Where is Kristen?
The year is 2000. I am still finishing up high school and having a difficult time at home with my parents just like most teenagers. I wanted so desperately to grow up and be on my own, (why do we all think it will be fun? There should be a class about how much adulting sucks).
Then I met a (much older) man who showed interest in me and seemed to understand what I was going through. My 17-year-old self believed it, and started the next 20 years of my life before I’d even graduated.
Who really knows who they are at that age? I certainly did not. My parents told me it was a bad idea and that I should do things for myself before being involved in a relationship But I was mad at them. So why would I listen? A few years later we were married and eight and a half years later we had three children. I was a young working mother with endless responsibility, but I was still a child.
The year is now 2019 and I’m a single mother, working five days a week and attending college. I have never been so overwhelmed and busy in my life but I have been digging deeper and discovering who I really a.m. A writer? Maybe. A teacher? Possibly. But damnit, I am my own person and I have years ahead of me to figure out what brings me joy and what holds me back.

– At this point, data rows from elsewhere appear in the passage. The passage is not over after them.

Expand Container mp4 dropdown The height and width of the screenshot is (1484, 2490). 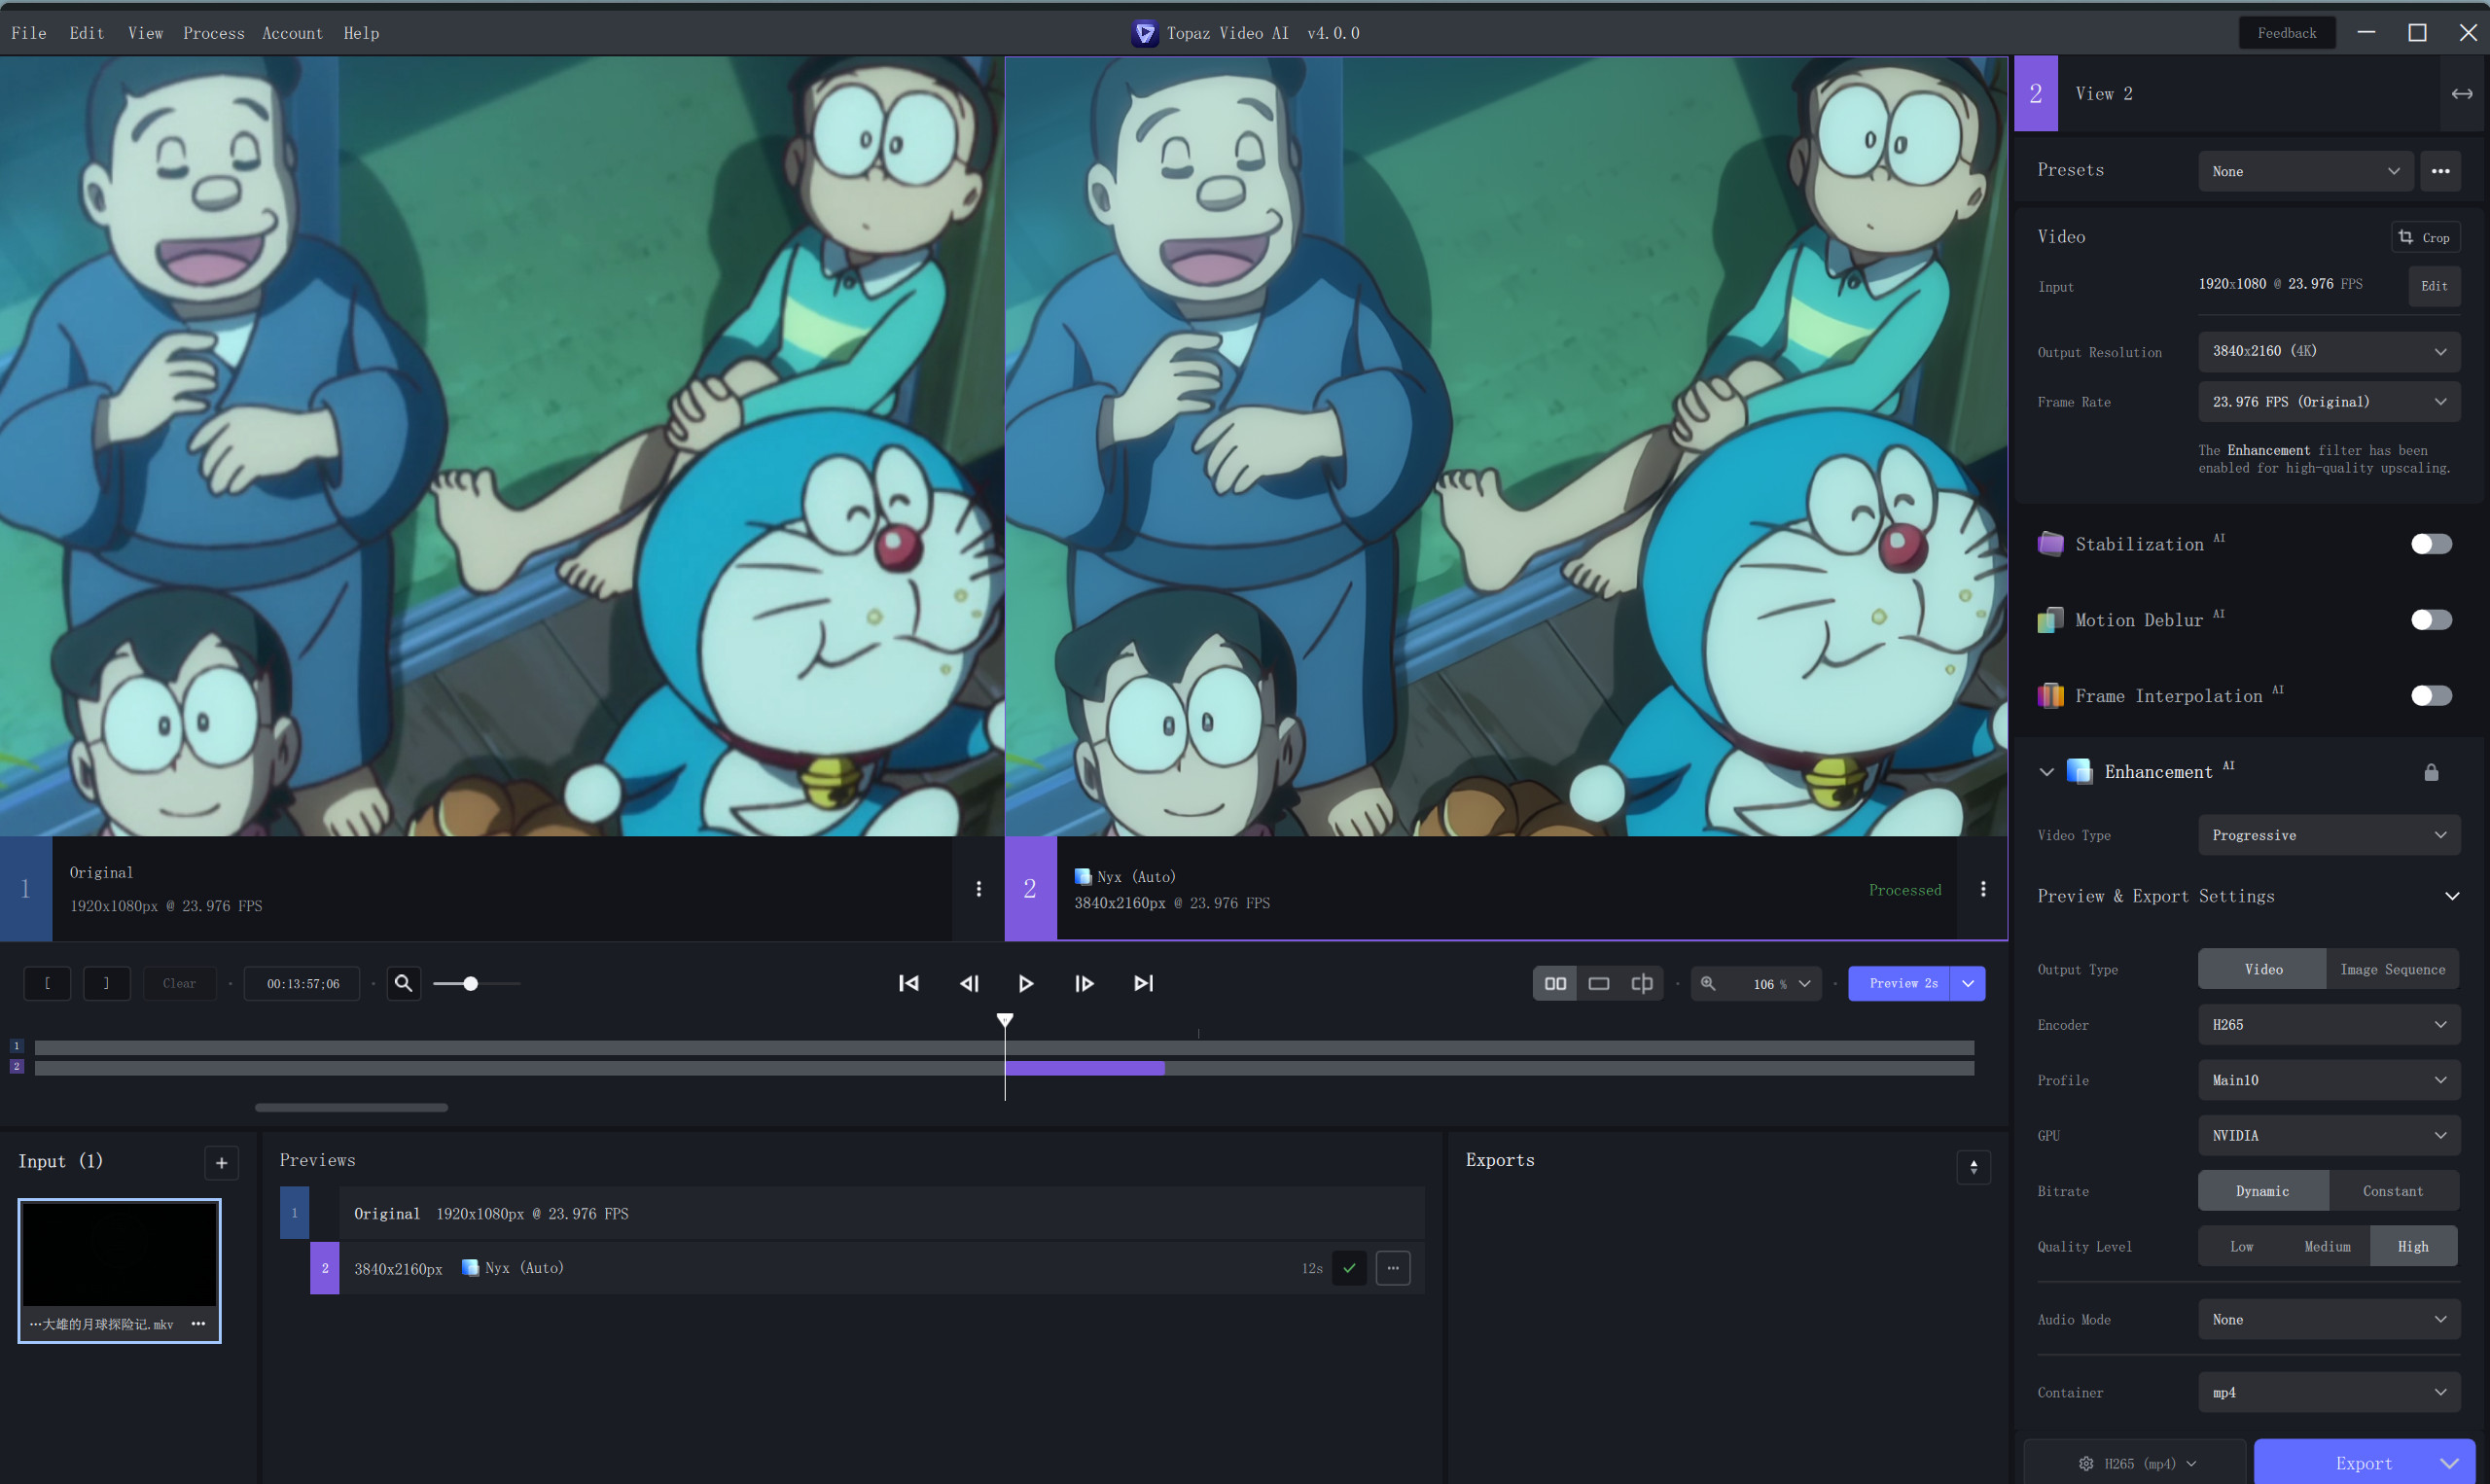[2326, 1393]
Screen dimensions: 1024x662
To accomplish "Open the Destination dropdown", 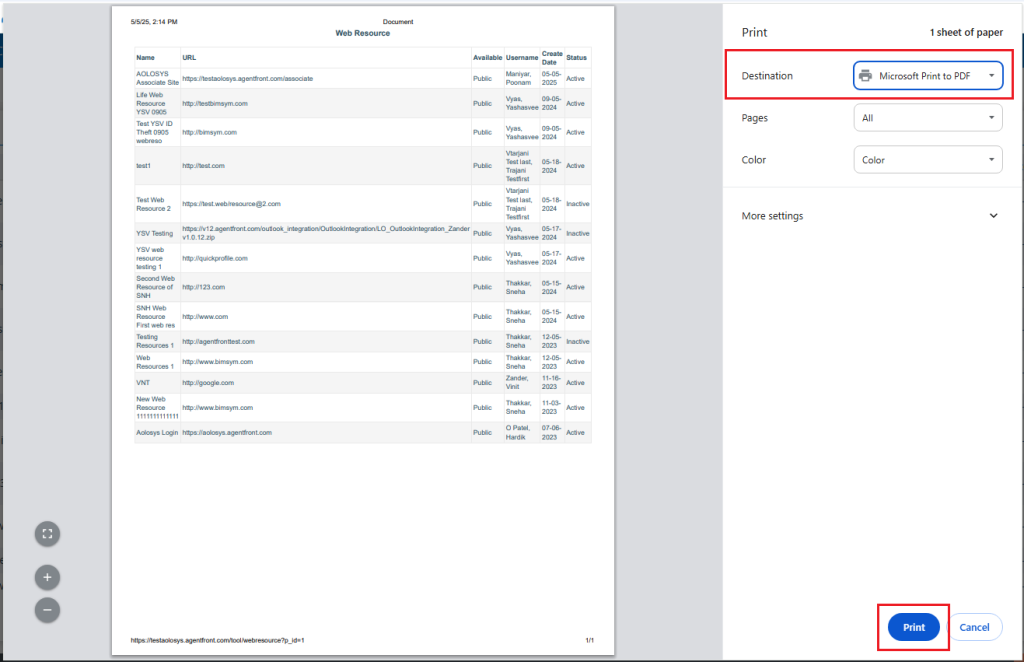I will 927,76.
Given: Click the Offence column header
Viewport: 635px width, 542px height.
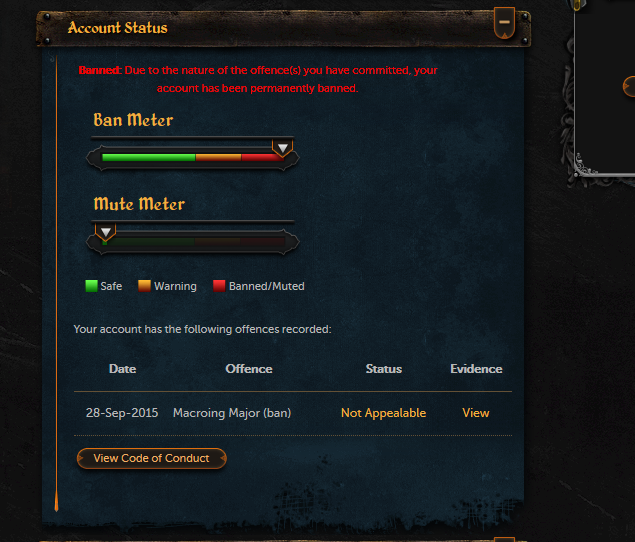Looking at the screenshot, I should click(x=249, y=369).
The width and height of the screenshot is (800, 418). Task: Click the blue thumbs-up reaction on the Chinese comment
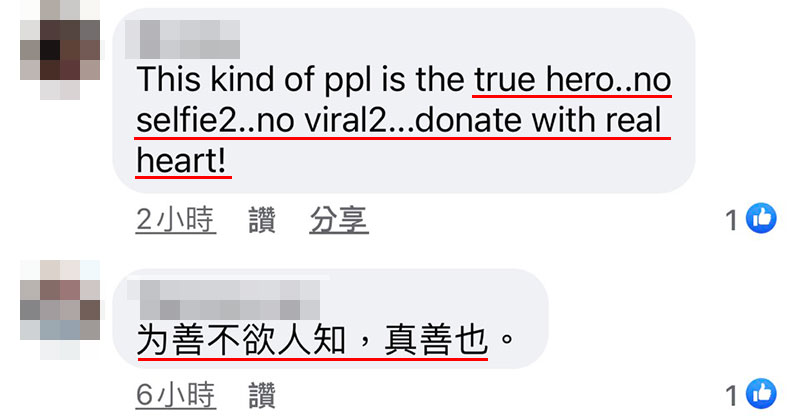click(761, 394)
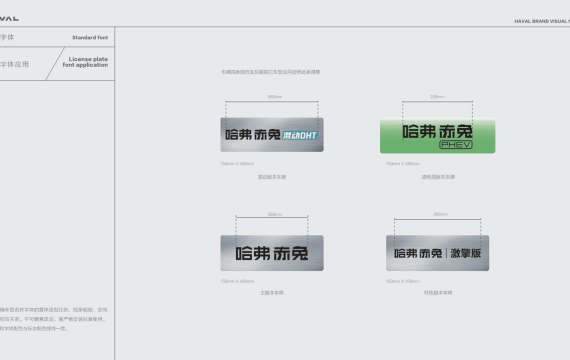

My friends told me, my parents told me, online friends who have been through divorce told me. If someone doesn’t accept you for who you are then how could I expect to be happy with myself? I was always changing for my person. I’d say I was evolving and growing but really I was the child of narcissist alcoholics who’d run away and started a new life with a new family.
I changed my whole self. I held back my “crazy” and adjusted to my surroundings. I backed down when told I was wrong, or overreacting just to keep the peace. Am I crazy? A little. We all are.
Am I patient, kind, trustworthy and understanding? Absolutely. I’m on an adventure to find Kristen, in her raw form, so that I can build her up to who she needs to be.